Passage provided
━━━━━━

A new, synthetic vaccine for the mosquito-borne virus Chikungunya has been developed by an international team of researchers with the help of tech giant Oracle. The findings give us a powerful new tool to use against the pathogen and points the way towards a shift in how vaccines are designed, produced, and stored.
The synthetic vaccine can be stored at warmer temperatures for long periods of time compared to traditional vaccines, meaning it doesn’t need to be refrigerated. It was developed by researchers from the University of Bristol and the French National Centre for Scientific Research (CNRS) in Grenoble, France, in collaboration with Oracle. The new vaccine relies on a synthetic protein scaffold that the team says can be applied to other vaccines in the future.
“Researchers have had a long tradition of building and installing their own super computers on-premises, but cloud computing is allowing them to run large data sets in record time, with fast connectivity and low latency,” explains Phil Bates, leading cloud architect at Oracle and a co-author of the study.
“Going forward, technologies like machine learning and cloud computing will play a significant part in the scientific world, and we are delighted we could help the researchers with this important discovery.”

━━━━━━

Dataset excerpts
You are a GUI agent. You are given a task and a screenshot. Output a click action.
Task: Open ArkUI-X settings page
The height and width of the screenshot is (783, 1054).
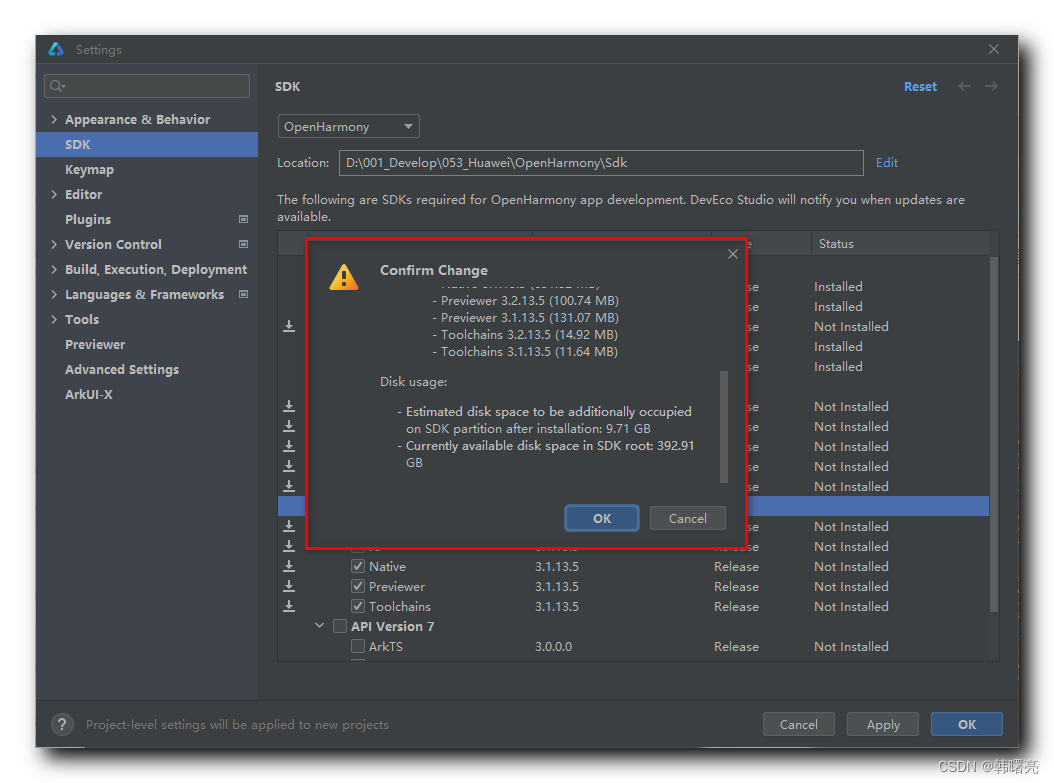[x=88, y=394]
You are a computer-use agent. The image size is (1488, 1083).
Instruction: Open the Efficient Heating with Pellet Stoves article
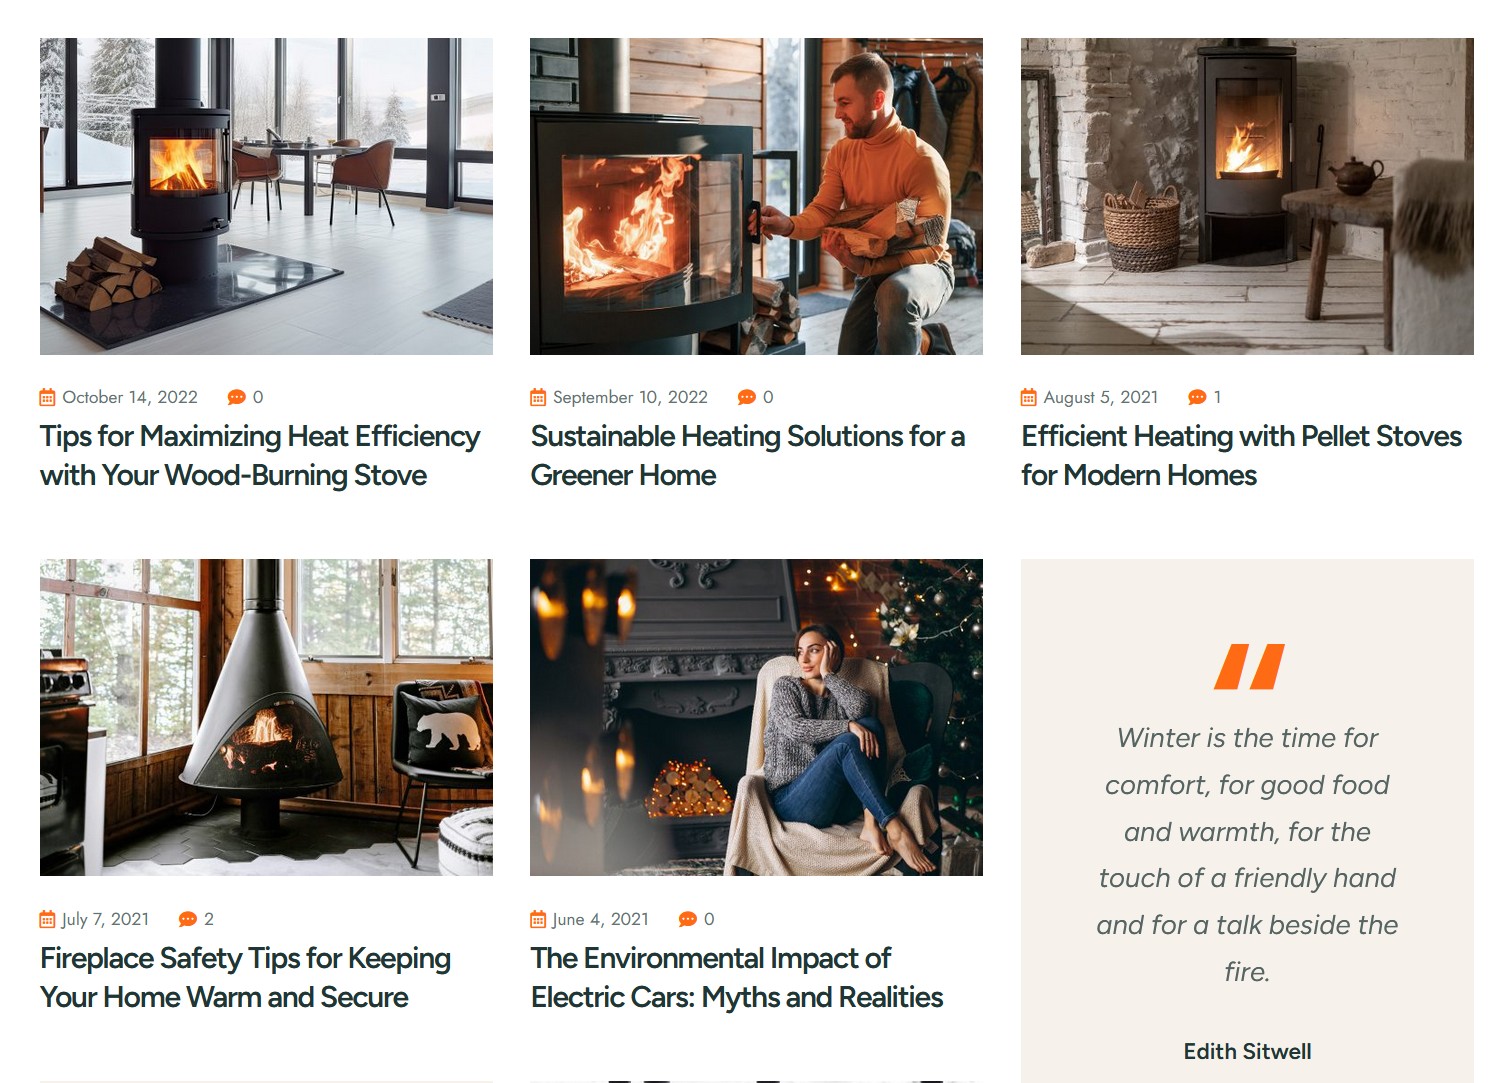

━━━━━━

Work task
Reproduce the full passage on the synthetic Chikungunya vaccine word for word.

The completed task
A new, synthetic vaccine for the mosquito-borne virus Chikungunya has been developed by an international team of researchers with the help of tech giant Oracle. The findings give us a powerful new tool to use against the pathogen and points the way towards a shift in how vaccines are designed, produced, and stored.
The synthetic vaccine can be stored at warmer temperatures for long periods of time compared to traditional vaccines, meaning it doesn’t need to be refrigerated. It was developed by researchers from the University of Bristol and the French National Centre for Scientific Research (CNRS) in Grenoble, France, in collaboration with Oracle. The new vaccine relies on a synthetic protein scaffold that the team says can be applied to other vaccines in the future.
“Researchers have had a long tradition of building and installing their own super computers on-premises, but cloud computing is allowing them to run large data sets in record time, with fast connectivity and low latency,” explains Phil Bates, leading cloud architect at Oracle and a co-author of the study.
“Going forward, technologies like machine learning and cloud computing will play a significant part in the scientific world, and we are delighted we could help the researchers with this important discovery.”